The 2010 Wimbledon marathon finally ended when John Isner hit a backhand that flew past an exhausted Nicolas Mahut, ending the 11-hour, 5-minute match in the American’s favor at — deep breath — 6-4, 3-6, 6-7 (9-7), 7-6 (7-3), 70-68. The epic clash between Isner and Mahut was just a first round match! We now have the world’s longest official tennis match. This occured over a three day period of 22–24 June 2010. The fifth set was the longest set in history as determined by both duration and number of games (8 hours 11 minutes, 138 games); the set itself would have broken the duration (previous record: 6 hours 33 minutes) and number of games (previous record: 112 games (singles), 122 games (doubles)) records of whole matches.
Other records they broke –
- Most games in match ever: 183 games over three days
- Most games in a single day: The first 118 games of the fifth set of Mahut-Isner match, played on 23 June 2010
- Longest play in a single day: The first 118 games of the fifth set of the 2010 Mahut-Isner match were played on its second day—23 June and lasted 7 hours and 6 minutes.
- Mens – Longest singles match by time played and number of games: In 2010, John Isner took 183 games to defeat Nicolas Mahut 6-4, 3-6, 6-7(7), 7-6(3), 70-68 in 11 hours and 5 minutes of play time in the first round.
No matter what John Isner and Nicolas Mahut accomplish moving forward, no matter tournaments won, wives married, divorced, or lives saved, they will be remembered more for one monumental match — the longest one recorded in professional tennis.
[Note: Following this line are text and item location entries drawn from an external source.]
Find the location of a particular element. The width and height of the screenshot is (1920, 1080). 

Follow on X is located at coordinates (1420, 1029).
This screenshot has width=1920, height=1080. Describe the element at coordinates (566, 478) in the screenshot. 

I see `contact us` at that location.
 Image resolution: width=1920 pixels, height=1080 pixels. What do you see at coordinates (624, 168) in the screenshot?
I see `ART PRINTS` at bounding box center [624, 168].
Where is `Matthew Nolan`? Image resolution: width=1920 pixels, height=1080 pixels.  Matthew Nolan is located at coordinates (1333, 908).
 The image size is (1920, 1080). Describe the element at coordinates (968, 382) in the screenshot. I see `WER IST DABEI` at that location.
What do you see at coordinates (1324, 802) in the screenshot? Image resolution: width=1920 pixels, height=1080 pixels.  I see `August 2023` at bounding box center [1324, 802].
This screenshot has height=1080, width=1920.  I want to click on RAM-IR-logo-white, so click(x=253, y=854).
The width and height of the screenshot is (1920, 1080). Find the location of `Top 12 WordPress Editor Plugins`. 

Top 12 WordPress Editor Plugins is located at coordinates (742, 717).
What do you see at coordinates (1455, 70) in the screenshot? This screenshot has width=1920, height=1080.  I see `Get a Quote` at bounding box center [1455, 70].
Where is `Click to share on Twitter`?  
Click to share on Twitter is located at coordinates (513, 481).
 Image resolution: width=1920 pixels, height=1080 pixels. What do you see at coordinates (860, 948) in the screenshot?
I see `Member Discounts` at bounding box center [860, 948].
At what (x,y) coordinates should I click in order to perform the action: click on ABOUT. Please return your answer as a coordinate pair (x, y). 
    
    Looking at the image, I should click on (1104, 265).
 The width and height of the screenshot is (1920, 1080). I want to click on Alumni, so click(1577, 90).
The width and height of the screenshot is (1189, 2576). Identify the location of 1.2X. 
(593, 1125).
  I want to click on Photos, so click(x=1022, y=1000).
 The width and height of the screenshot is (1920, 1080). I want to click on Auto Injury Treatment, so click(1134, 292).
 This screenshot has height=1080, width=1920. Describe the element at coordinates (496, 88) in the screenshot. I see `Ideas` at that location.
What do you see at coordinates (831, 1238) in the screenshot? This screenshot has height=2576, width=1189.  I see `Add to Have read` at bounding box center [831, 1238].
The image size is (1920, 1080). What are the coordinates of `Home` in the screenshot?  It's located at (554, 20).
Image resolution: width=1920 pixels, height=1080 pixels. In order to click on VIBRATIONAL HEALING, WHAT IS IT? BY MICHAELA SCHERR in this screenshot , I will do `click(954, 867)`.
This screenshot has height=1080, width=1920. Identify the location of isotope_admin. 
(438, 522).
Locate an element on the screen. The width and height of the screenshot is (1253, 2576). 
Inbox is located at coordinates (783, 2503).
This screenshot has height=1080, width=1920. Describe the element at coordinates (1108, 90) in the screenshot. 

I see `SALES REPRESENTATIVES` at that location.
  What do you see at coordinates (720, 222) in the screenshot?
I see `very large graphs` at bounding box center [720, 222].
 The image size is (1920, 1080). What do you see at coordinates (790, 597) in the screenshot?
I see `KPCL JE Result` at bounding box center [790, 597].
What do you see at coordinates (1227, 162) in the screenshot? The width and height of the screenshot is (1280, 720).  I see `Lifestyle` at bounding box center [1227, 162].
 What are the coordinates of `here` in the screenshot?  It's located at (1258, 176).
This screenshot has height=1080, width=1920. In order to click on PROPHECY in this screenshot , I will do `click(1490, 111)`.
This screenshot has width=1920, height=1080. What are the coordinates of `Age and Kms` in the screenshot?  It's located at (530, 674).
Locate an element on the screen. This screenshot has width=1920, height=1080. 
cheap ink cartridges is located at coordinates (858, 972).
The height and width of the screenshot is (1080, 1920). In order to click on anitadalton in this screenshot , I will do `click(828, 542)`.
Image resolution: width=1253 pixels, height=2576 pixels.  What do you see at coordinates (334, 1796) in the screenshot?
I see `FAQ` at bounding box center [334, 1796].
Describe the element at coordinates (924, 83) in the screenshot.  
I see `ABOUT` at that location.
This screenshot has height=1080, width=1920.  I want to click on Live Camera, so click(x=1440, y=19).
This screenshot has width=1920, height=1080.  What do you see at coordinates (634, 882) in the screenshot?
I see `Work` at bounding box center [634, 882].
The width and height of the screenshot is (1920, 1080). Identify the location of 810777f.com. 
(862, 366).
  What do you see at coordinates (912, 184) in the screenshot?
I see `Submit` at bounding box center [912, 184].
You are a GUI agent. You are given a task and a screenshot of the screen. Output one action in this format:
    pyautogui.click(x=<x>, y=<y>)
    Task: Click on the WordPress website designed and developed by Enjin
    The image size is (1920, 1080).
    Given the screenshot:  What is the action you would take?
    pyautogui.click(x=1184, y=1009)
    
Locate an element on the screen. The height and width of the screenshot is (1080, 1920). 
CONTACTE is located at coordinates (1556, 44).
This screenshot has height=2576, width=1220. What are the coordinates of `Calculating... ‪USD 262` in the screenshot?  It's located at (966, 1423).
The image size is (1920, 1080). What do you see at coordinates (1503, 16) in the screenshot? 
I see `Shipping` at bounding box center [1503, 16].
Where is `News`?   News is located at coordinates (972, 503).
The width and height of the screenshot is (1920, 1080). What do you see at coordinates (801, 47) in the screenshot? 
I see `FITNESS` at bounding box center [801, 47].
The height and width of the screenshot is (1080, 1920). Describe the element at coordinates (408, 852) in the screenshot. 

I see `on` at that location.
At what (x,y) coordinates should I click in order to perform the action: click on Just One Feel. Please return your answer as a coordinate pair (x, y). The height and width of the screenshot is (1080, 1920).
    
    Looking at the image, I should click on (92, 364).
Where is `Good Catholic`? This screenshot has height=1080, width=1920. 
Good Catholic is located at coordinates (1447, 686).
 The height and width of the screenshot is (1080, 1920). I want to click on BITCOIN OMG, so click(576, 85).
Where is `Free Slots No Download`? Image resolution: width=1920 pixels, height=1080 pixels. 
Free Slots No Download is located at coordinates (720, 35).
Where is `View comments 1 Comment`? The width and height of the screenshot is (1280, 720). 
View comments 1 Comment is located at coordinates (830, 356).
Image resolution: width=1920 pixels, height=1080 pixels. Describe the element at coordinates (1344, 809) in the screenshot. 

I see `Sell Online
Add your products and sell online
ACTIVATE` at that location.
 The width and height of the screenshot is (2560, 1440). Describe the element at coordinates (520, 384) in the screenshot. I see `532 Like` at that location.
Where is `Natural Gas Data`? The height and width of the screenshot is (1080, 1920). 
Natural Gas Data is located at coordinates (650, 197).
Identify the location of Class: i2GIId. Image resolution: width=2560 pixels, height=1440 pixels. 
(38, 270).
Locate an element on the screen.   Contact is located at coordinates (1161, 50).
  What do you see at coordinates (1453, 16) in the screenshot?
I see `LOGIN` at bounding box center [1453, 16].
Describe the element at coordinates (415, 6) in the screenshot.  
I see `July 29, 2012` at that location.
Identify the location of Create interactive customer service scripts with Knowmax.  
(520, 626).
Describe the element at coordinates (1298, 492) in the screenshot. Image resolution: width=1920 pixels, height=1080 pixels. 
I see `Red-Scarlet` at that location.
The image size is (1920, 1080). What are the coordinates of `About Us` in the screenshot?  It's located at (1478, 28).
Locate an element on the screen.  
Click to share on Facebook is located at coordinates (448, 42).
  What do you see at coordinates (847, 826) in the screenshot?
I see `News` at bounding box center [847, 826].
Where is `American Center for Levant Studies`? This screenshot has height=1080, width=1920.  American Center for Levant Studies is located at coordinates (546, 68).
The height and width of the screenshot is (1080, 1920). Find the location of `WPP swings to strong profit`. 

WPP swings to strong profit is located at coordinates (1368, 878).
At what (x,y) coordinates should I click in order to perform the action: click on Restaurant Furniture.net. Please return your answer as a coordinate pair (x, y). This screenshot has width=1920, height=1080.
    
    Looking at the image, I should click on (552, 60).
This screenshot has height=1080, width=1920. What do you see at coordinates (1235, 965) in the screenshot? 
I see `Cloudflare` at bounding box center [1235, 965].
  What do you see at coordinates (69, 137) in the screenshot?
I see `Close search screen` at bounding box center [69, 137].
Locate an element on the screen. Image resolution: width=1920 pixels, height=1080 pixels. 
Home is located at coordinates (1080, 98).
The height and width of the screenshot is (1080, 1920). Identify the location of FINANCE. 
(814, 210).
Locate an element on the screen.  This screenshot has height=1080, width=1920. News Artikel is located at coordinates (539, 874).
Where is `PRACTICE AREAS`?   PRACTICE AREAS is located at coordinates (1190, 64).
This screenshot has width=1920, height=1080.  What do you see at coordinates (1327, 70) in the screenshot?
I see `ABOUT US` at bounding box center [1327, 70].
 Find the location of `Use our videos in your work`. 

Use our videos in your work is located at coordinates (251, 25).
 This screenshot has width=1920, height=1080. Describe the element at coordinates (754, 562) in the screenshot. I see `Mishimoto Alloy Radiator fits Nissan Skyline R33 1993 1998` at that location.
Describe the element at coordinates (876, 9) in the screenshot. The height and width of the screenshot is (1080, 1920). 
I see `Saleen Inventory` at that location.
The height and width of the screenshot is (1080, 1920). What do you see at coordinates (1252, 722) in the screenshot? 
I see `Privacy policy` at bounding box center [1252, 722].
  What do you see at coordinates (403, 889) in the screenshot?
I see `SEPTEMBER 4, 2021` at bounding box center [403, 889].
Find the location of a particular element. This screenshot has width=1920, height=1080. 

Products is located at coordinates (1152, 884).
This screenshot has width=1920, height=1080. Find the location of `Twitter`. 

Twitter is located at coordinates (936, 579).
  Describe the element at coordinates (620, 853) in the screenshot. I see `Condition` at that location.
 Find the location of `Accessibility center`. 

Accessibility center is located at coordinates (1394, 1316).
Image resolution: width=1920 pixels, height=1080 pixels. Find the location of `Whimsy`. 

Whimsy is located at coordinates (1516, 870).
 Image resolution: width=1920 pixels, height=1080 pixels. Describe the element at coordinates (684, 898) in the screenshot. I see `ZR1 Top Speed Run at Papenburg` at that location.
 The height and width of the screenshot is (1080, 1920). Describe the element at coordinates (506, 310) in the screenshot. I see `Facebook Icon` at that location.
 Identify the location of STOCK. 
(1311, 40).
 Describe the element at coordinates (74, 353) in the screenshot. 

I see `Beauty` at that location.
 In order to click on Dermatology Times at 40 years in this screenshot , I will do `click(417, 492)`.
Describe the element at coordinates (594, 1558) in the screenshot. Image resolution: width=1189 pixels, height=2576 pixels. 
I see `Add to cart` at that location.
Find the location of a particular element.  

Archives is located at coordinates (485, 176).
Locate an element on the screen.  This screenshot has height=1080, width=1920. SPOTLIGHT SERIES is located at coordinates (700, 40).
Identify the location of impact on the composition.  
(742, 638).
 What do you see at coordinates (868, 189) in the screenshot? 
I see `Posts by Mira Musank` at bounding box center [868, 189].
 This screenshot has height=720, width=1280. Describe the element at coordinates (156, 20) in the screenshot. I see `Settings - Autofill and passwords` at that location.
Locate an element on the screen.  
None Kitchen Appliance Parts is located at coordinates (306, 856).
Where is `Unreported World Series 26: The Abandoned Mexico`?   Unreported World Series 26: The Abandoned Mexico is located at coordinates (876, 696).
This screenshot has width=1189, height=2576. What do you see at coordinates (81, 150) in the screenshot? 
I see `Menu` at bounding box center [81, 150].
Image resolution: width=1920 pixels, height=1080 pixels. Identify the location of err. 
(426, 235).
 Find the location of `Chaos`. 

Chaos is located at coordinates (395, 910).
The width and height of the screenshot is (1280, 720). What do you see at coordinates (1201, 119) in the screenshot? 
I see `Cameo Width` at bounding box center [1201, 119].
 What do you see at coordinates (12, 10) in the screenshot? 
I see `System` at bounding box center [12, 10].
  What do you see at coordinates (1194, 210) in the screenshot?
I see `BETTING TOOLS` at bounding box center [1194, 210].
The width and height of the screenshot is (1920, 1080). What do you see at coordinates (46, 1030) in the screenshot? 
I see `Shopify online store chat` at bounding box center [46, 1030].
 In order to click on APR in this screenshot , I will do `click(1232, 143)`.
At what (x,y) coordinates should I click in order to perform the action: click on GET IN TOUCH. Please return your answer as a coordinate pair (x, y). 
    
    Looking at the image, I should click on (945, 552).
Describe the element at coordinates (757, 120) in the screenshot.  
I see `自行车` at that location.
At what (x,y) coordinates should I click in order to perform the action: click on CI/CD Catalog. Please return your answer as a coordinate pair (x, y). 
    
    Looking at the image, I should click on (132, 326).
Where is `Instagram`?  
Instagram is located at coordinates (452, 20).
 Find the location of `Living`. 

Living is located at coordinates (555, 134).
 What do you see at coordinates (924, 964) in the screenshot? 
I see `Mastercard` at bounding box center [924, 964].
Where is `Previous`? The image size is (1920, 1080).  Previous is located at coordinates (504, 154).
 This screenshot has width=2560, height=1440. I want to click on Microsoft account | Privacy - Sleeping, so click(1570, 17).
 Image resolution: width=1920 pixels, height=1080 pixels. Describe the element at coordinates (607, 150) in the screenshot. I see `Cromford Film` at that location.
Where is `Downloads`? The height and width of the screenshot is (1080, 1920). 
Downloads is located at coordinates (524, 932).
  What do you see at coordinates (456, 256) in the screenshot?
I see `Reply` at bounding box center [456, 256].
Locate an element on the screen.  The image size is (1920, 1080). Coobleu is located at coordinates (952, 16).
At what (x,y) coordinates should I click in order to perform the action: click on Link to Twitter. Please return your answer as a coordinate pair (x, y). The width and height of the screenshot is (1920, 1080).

One that started Tuesday, continued Wednesday, and ended Thursday after 182 games that lasted 11 hours 5 minutes.
“I got a little bit tired,” Isner said afterward, his sense of humor firmly intact. After deconstructing Jarkko Nieminen in front of Queen Elizabeth II on Centre Court, Andy Murray saw Isner and Mahut in the locker room. Isner looked normal, Murray said. But it was Mahut who warmed up by running on a treadmill, as if the 118 games on Wednesday had not sapped his strength. (Seriously, warming up?)
“The guy is an absolute warrior,” Isner said of Mahut. “This is something we’ll share forever.” When Isner left Wednesday night, he said he felt as if the match had become a dream, and he expected to wake Thursday to reality. Instead, he resumed the longest match in tennis history, a dream in its own right, and won it.
I doubt this will ever br broken in the next 20 years.